Kasus DBD Meningkat, Kapitalisme Gagal Mengatasinya

Ummu Hana
(Bogor, Kontributor MazayaPost.com)

Dinas kesehatan (Dinkes) kabupaten Bogor menghimbau untuk berpatisipasi dalam mencegah Demam Berdarah Dengue (DBD). Jumlah kasus DBD pada pertengahan Januari 2024 ini mencapai 36 laporan, lebih lanjut saat ini belum ada arahan khusus dari kemenkes terkait penanganan DBD. Sementara itu Kepala Dinas kesehatan Jawa Barat (Jabar) Vini Andiani Dewi mengingatkan, kondisi cuaca ekstrem saat ini bisa berdampak terhadap peningkatan DBD, sehinga masyarakat harus memitigasi lingkungan sekitar agar terhindar dari penyakit DBD (Radar Bogor, 31/1/2024).

Sebelumnya di tahun 2023 ada 690 warga Bogor terjangkit DBD dan 4 orang meninggal adalah anak-anak berusia 0- 14 tahun. Musim hujan telah tiba di Kota Bogor, namun dampak dari musim hujan ini tidak hanya dilihat dari segi banjir dan longsor, juga menyebabkan kasus Demam Berdarah Dengue (DBD) yang semakin meningkat. DBD memang penyakit yang berbahaya hinga hari ini belum ditemukan obatnya.

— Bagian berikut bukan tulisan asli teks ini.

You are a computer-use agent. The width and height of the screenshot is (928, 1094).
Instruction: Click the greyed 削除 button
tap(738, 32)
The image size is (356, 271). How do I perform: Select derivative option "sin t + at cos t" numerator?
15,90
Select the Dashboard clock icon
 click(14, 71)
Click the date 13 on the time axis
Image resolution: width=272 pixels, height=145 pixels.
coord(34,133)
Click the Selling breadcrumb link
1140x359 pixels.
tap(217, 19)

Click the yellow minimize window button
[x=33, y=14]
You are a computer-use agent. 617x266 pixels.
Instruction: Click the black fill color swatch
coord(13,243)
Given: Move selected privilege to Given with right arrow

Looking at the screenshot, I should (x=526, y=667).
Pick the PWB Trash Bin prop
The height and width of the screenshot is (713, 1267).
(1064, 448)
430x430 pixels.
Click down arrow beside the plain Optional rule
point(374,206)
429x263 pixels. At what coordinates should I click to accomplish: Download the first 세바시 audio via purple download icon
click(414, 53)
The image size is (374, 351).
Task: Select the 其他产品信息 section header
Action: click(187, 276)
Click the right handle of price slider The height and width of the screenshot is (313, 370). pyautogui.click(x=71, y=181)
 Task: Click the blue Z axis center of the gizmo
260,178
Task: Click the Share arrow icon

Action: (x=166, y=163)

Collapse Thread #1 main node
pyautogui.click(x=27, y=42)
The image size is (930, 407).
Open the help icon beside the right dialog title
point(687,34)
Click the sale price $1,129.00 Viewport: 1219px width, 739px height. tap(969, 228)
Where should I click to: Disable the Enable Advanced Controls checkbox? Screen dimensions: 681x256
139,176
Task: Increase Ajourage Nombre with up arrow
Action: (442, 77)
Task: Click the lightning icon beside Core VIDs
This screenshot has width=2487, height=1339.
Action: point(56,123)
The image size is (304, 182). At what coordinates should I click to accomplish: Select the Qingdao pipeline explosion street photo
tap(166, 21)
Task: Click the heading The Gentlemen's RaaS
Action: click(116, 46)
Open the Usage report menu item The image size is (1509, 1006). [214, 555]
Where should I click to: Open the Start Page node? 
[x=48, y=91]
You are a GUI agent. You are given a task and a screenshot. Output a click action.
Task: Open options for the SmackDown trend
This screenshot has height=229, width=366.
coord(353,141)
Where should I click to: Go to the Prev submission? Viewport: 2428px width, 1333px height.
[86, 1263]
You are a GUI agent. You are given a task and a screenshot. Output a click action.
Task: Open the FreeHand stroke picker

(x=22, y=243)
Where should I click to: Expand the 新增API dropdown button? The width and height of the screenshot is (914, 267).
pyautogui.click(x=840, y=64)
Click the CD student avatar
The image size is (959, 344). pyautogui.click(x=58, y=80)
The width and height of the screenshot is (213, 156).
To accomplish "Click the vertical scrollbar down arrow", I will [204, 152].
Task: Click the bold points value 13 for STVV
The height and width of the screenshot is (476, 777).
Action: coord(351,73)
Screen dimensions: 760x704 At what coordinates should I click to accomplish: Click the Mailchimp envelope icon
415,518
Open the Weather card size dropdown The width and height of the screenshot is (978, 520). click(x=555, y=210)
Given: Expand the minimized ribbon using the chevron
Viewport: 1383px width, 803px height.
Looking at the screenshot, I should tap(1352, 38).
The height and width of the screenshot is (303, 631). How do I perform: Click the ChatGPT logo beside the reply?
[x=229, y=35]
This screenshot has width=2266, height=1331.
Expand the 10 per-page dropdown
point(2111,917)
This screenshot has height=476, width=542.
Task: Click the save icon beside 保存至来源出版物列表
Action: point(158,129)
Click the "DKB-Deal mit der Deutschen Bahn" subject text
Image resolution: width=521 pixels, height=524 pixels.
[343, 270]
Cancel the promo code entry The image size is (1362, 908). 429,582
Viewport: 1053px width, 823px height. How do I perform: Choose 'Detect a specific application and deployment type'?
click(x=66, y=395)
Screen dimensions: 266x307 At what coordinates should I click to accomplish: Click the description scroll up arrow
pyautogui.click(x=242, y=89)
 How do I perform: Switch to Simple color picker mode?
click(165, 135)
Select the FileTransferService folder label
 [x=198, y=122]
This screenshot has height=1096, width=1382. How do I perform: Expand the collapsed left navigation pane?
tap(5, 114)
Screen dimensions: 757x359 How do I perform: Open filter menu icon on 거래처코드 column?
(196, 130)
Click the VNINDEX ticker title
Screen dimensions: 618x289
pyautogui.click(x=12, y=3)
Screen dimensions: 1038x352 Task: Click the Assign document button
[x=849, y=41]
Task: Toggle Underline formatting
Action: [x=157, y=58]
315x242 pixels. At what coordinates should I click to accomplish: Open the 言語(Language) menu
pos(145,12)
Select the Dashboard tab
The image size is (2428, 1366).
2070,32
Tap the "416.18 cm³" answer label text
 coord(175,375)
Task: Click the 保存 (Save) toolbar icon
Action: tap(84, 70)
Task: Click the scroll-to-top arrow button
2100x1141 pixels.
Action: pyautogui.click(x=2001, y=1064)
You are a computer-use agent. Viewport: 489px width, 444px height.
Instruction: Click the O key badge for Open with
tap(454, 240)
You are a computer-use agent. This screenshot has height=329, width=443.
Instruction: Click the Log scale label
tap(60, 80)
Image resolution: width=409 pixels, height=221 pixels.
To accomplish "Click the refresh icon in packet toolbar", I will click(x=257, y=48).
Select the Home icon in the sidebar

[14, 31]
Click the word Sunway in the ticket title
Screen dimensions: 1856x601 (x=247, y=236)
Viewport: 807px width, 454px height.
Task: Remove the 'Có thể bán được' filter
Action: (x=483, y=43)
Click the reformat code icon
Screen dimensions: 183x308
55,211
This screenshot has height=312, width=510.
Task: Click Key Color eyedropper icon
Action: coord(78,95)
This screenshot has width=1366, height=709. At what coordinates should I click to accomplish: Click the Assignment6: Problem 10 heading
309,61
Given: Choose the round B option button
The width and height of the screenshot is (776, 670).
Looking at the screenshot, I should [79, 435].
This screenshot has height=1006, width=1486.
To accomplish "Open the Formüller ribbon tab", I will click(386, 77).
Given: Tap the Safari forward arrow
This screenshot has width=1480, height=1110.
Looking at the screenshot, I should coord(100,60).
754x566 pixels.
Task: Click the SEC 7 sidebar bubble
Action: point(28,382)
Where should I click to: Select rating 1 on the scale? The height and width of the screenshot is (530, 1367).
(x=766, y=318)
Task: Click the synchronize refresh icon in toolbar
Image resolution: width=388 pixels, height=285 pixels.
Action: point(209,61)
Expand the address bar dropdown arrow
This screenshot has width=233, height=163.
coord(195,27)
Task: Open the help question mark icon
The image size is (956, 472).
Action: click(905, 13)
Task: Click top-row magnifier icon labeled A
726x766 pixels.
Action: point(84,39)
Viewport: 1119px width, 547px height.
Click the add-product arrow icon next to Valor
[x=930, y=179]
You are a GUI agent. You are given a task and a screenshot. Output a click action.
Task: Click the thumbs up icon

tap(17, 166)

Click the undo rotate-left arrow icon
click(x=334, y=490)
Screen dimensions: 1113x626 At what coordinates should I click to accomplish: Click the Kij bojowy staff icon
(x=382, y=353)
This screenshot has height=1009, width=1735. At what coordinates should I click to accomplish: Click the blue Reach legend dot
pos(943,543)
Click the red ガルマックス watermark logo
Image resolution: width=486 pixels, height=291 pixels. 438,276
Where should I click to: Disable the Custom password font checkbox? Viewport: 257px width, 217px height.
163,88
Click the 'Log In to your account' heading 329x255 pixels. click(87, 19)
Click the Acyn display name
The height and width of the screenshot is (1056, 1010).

Penyakit DBD disebabkan oleh virus Dengue yang ditularkan oleh nyamuk Aedes Aegypti yang berkembang biak di tempat penampungan air. Pada perubahan musim, menemukan mekanisme penularan DBD pada tubuh manusia. Maka untuk mencegah penyakit ini menggenjala di masyarakat dibutuhkan upaya pencegahan efektif yaitu dengan melakukan upaya preventif, pemutusan rantai penukaran melalui gerakan PSW. Selain itu, juga dibutuhkan lingkungan bersih dan perilaku hidup bersih dan sehat oleh masyarakat.

Semua ini butuh langkah terpadu yang didukung oleh masyarakat dan negara. Namun, dalam sistem kapitalisme sekuler yang diterapkan saat ini tidak ada jaminan kesehatan bagi setiap individu rakyat, karena hal semacam ini masih dikomersialisasi yang membebani masyarakat. Adapun adanya mekanisme BPJS tidak bisa disebut sebagai jaminan kesehatan. Sebab rakyat tetap harus membayar premi tiap bulannya, terlebih negara tidak memberi ruang hidup kondusif bagi peningkatan kesehatan individu rakyat.

Penyuluhan dan sosialisasi perlu didorong sebagai bentuk pencegahan penyakit menular seperti DBD. Padahal melaksanakan program terpadu untuk mencegah penyakit menular seperti DBD tentu membutuhkan dukungan ekonomi. Sementara saat ini, masyarakat dihadapi pada kesulitan hidup akibat penerapan sistem kapitalisme. Menjaga tubuh dengan asupan yang bergizi untuk saat ini semua serba mahal, ditambah tata ruang perkotaan dan perdesaan tidak memperhatikan masalah lingkungan dan kesehatan masyarakat.

Kegagalan mencegah penyakit DBD di negeri ini bersifat sistematis yaitu dijadikannya sistem kapitalisme-sekuler ini sebagai pijakan bernegara. Berbeda ketika Islam diterapkan di muka bumi, karena dalam penerapan aturan Islam segala aspek kehidupan dipantau oleh Khalifah. Islam memandang kesehatan adalah kebutuhan dasar yang harus di penuhi oleh negara kepada rakyatnya. Khalifah adalah orang yang bertangung jawab atas kelestarian kesehatan terhadap rakyatnya, jadi wajib bagi negara untuk memenuhi gizi, dan lingkungan yang bersih, karena dorongan iman.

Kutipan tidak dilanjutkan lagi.